An Interview with Simon Rand

Hello all. It’s that time of the week again, when we introduce a creative type and ask them the seven handsome and pretty questions.

Today’s guest, Simon, brings a new slant to our usual interview. As you can read in his biog, he is “torn between … the left and right sides of his brain”. It’s something we here at H&P have been discussing a lot recently. About having people on here that are extremely creative but who channel that creativity through jobs which, from the outside, may not seem ‘artistic’. We sometimes think there are boundaries to what and who is an artist, but is this actually correct? Why is an accountant not creative working with figures and spreadsheets? Do you have to have a paintbrush in your hand or be on the stage? We certainly don’t think so.

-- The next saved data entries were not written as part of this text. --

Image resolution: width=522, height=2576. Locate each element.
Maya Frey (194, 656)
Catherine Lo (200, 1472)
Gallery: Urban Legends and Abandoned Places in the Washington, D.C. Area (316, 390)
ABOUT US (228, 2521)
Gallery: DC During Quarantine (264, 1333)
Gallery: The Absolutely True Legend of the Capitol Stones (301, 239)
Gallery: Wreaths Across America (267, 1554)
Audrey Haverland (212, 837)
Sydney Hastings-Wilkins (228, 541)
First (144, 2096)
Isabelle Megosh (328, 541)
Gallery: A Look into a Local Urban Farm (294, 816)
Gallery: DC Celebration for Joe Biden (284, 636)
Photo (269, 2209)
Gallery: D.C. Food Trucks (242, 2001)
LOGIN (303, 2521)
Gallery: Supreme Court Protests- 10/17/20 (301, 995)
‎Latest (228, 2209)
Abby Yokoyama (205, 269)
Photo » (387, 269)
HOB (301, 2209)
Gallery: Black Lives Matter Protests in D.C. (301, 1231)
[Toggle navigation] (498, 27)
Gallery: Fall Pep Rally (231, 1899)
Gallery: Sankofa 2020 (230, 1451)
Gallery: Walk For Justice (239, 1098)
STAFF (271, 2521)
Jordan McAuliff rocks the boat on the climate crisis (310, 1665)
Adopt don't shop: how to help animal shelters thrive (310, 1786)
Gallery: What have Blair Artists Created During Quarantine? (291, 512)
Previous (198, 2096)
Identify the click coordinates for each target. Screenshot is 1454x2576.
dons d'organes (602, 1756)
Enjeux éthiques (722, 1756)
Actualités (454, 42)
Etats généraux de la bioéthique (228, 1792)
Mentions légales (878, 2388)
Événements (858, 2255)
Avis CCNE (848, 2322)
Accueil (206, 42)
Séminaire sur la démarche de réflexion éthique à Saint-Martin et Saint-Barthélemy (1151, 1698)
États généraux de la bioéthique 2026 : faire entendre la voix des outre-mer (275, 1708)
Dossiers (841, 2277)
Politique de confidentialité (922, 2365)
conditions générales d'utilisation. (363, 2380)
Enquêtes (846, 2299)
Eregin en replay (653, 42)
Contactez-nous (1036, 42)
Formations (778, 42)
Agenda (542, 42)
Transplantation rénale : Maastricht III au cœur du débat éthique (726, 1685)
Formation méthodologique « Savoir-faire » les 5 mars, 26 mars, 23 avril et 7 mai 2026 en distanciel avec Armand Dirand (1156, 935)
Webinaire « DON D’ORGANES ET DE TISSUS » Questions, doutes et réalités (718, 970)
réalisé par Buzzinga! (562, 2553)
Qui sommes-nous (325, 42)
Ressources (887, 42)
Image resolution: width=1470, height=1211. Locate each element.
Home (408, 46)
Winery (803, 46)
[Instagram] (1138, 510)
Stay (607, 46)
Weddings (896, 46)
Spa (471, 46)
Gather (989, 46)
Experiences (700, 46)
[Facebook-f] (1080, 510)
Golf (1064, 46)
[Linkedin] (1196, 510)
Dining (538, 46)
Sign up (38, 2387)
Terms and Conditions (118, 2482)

So Simon is somewhere in between as he says himself …

“Simon Rand is director at iorum, a Dublin based web and mobile development company established in 2006. He has programmed since he was 7 years old, got into graphic design in his teens and studied industrial design in NCAD. As a result of this, Simon is constantly torn between satisfying both the left and right sides of his brain, not helped by a burning desire to return to his band playing days of old.”

How and where are you today?

 I’m good. The July rain is pouring down on the rooflights above me and I’m sitting at my shiny desk in our office in the very centre of Dublin. I’m sitting in a chair I wrote an essay about in college, which I bought with money I got with a design award I won when I graduated.

How would you describe the journey that has brought you to this place? And was this the destination you had in mind?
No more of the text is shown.